Лев Иванович протянул телефон, а сам подумал: как же ловко Завьялов манипулирует своей болезнью. Решил соврать жене, будто у него новый приступ, вот так и его рассказ о ночи в музее не более чем ловкая ложь. Ветер бросил мелкий камешек в окно, сквозняк на чердаке мог громыхать рамой портрета, а сам Завьялов подменил монеты в коллекции, но по каким-то причинам не смог этого скрыть. Вот он и придумал фантастическую историю о ловком и хитроумном воришке, а его алкоголизм добавил путаницы в ведение следствия. Гуров решил, что больше в нелепые рассказы о спасении чести Марьяны и любовных записках он верить не будет.

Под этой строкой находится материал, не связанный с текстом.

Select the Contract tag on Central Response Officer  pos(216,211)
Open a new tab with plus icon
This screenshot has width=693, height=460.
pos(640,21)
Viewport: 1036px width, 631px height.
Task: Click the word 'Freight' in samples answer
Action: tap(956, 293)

– Что вы проглотили в парке?
– Браслет, – тоскливо протянул Олег, его бледность приобрела зеленоватый оттенок, а сильные боли стали скручивать живот. От каждого приступа он кряхтел и сгибался пополам. – Он именной, подписано «От О для М», моя жена, Владимир Ильич, да все вокруг сразу бы поняли, что это мой подарок для Марьяны. Согласитесь, что возникли бы вопросы, зачем такие подарки, да еще и именные, дарить коллеге.
– А гравировку вы сами делали?
На этот вопрос Завьялов отреагировал удивленным взглядом:
– Я реставратор, а не гравер. Заказал в мастерской, недалеко от ювелирного, где покупал браслет. Пришлось съездить за подарком на другой конец Москвы, чтобы Лида ничего не заподозрила.
– А почему Марьяна не забрала подарок?